*The problem*. Filter the entries below, keeping only lines with "watermark".

*Material shown*.
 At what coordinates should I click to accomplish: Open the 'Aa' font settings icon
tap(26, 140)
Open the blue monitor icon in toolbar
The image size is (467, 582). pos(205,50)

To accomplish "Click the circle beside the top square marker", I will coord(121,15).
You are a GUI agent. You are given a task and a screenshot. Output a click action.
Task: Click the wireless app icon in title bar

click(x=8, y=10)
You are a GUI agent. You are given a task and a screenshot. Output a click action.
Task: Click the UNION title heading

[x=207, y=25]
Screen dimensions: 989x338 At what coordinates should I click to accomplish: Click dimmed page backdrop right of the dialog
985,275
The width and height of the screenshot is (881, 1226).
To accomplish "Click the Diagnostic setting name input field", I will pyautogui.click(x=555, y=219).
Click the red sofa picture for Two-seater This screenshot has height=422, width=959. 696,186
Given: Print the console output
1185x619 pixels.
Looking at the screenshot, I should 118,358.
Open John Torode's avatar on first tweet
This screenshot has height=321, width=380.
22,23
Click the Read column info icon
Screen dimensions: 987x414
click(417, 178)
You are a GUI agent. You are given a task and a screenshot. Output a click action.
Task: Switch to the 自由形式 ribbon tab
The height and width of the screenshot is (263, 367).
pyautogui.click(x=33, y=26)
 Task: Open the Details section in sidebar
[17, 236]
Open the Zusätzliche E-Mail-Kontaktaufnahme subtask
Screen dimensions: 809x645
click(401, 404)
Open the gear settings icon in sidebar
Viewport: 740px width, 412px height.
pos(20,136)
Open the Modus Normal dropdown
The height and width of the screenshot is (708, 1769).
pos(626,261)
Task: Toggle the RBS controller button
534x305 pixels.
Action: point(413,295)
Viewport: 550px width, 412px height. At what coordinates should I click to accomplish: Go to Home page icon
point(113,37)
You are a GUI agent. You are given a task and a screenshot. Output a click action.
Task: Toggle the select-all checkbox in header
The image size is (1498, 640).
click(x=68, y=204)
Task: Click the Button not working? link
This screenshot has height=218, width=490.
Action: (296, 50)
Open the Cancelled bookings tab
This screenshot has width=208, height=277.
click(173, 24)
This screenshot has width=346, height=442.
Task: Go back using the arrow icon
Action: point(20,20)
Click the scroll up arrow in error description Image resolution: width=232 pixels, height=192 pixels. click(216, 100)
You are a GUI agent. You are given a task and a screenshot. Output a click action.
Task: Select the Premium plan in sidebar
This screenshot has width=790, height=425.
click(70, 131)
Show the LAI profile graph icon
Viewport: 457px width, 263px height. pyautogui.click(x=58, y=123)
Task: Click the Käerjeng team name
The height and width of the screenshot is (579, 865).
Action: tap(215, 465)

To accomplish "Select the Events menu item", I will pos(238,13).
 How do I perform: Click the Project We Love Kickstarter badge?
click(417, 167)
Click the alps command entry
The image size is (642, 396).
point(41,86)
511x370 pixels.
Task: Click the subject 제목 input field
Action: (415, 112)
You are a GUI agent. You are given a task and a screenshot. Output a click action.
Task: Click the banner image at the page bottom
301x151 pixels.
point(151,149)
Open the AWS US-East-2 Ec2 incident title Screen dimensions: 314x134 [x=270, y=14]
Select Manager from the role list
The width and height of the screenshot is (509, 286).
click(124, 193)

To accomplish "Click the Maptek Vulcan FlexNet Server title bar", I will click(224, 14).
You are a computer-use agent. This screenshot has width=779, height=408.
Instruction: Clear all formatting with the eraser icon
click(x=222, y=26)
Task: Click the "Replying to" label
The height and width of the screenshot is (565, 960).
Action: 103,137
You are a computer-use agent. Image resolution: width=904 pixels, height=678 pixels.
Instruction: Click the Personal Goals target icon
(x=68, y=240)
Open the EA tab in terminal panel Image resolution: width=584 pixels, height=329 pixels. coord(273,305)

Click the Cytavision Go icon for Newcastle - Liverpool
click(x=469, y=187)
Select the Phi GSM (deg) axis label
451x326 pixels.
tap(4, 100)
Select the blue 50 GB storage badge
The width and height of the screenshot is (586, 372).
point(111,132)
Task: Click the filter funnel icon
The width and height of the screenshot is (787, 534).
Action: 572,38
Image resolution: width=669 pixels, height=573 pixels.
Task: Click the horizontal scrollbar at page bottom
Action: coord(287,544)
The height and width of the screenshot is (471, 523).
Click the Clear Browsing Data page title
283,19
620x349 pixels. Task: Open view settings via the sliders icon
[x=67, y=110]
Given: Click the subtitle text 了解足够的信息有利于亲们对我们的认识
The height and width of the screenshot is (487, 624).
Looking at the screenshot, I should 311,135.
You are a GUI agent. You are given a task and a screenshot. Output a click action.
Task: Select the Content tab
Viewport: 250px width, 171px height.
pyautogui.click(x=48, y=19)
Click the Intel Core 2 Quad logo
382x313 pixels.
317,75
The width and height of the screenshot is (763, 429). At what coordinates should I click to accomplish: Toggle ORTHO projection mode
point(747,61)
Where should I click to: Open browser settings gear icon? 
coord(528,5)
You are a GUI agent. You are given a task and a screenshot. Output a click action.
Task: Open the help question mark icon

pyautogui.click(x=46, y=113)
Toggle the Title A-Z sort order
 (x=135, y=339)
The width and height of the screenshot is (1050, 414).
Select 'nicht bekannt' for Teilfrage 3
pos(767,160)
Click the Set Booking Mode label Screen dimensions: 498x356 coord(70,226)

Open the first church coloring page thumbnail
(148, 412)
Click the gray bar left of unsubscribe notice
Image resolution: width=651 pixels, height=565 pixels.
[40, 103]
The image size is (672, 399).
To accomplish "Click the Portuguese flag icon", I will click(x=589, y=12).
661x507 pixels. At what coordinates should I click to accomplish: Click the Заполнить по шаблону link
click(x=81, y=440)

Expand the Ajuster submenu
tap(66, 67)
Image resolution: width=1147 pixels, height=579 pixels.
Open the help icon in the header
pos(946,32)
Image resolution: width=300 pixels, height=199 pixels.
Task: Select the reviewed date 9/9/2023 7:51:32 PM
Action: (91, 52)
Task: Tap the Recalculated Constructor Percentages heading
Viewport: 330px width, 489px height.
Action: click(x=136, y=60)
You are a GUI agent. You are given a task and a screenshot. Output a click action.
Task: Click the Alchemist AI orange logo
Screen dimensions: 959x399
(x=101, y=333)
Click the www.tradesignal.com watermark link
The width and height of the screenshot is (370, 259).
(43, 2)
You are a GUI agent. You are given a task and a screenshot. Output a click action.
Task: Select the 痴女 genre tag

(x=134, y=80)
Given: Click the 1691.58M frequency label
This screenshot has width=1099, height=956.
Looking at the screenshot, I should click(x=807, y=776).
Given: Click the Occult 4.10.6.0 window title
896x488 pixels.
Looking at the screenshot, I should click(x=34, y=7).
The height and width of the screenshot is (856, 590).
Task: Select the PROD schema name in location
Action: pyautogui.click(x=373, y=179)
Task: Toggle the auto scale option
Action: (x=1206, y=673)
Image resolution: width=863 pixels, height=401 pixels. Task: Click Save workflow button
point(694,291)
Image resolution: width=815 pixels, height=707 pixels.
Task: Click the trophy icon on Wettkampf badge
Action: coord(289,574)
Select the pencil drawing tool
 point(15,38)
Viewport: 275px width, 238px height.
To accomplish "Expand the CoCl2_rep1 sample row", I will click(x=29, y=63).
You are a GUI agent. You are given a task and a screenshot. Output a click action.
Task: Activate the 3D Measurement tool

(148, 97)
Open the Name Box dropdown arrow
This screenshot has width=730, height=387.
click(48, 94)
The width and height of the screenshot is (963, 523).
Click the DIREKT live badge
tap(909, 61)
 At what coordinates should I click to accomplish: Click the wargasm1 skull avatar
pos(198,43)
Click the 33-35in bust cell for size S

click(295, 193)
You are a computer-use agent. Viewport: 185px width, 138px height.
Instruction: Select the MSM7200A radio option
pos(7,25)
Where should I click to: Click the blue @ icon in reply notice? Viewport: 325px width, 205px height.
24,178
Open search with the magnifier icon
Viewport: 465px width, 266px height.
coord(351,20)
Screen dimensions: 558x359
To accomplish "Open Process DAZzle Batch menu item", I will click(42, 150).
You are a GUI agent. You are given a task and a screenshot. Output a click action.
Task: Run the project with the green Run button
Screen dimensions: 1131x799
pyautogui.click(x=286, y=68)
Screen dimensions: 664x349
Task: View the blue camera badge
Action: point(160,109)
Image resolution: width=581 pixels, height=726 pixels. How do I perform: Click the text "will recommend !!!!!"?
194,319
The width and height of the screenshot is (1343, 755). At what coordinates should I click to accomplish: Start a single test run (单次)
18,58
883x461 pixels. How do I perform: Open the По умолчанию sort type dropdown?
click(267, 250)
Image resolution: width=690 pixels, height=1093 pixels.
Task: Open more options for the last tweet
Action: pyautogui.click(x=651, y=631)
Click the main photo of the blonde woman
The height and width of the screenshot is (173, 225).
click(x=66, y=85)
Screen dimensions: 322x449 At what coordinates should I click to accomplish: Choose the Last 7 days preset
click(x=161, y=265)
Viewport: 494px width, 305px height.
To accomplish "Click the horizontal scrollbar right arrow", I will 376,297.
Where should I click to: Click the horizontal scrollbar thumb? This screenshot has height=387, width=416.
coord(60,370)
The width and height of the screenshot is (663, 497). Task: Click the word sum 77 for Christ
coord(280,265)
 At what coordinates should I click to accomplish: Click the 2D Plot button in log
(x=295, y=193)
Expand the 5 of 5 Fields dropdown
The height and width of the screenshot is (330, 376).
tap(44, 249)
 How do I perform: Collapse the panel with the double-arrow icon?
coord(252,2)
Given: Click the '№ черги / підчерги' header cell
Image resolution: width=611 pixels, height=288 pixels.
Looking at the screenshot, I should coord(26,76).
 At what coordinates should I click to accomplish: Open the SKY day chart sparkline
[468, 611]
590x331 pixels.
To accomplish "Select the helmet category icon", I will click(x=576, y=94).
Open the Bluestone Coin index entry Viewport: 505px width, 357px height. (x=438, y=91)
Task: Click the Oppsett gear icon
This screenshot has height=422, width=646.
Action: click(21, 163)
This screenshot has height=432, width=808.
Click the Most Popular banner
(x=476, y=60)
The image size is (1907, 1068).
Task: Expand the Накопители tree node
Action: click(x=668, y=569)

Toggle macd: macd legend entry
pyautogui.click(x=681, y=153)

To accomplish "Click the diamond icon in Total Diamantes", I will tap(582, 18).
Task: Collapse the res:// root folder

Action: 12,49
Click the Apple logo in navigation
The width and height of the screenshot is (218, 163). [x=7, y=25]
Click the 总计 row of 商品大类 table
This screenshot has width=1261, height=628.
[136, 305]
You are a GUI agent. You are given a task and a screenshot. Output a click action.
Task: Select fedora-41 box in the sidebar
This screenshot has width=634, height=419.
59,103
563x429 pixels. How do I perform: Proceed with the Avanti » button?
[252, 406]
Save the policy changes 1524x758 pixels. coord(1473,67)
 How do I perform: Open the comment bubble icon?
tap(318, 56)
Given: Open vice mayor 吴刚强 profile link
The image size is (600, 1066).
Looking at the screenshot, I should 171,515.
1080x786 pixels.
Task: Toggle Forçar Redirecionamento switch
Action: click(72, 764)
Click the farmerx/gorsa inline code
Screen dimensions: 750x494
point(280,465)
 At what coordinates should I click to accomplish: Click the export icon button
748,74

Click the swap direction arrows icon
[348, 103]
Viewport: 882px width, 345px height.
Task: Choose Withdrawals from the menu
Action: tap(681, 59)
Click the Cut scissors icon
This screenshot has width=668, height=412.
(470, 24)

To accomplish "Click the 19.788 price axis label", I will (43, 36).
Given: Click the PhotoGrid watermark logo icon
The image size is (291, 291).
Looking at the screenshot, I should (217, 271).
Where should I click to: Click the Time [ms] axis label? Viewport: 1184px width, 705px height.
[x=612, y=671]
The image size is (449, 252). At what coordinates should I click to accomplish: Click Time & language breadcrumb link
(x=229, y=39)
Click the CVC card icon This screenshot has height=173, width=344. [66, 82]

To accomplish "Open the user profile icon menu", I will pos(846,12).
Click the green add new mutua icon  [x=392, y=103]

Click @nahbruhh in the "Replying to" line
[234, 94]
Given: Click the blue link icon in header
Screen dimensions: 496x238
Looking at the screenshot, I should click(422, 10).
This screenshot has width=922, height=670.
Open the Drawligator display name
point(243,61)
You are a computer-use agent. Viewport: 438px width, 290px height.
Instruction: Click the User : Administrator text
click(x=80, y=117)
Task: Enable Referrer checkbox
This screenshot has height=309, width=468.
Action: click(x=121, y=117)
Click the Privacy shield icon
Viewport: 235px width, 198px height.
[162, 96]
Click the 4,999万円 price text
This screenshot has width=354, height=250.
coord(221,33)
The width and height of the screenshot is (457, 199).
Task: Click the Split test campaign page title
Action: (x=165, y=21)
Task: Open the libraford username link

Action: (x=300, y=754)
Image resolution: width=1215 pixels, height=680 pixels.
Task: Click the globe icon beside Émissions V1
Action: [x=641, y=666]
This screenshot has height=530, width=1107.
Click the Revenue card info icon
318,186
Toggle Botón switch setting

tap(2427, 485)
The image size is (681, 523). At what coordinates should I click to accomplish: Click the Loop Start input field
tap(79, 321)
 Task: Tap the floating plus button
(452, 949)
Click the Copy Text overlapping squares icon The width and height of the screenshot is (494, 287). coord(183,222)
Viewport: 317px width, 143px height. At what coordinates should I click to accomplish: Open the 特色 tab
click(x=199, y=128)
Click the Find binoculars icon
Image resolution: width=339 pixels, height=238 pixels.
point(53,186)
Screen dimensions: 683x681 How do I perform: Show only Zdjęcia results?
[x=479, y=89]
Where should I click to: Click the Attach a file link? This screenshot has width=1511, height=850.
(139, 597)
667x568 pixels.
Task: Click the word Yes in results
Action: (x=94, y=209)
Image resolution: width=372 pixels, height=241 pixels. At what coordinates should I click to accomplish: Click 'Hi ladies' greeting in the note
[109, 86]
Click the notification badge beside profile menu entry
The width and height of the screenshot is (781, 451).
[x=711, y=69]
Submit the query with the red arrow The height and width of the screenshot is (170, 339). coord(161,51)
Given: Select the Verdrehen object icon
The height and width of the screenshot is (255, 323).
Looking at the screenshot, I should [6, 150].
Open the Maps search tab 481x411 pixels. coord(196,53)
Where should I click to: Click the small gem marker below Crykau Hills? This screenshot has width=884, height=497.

*Response below*.
Click the www.tradesignal.com watermark link
Given: Click the PhotoGrid watermark logo icon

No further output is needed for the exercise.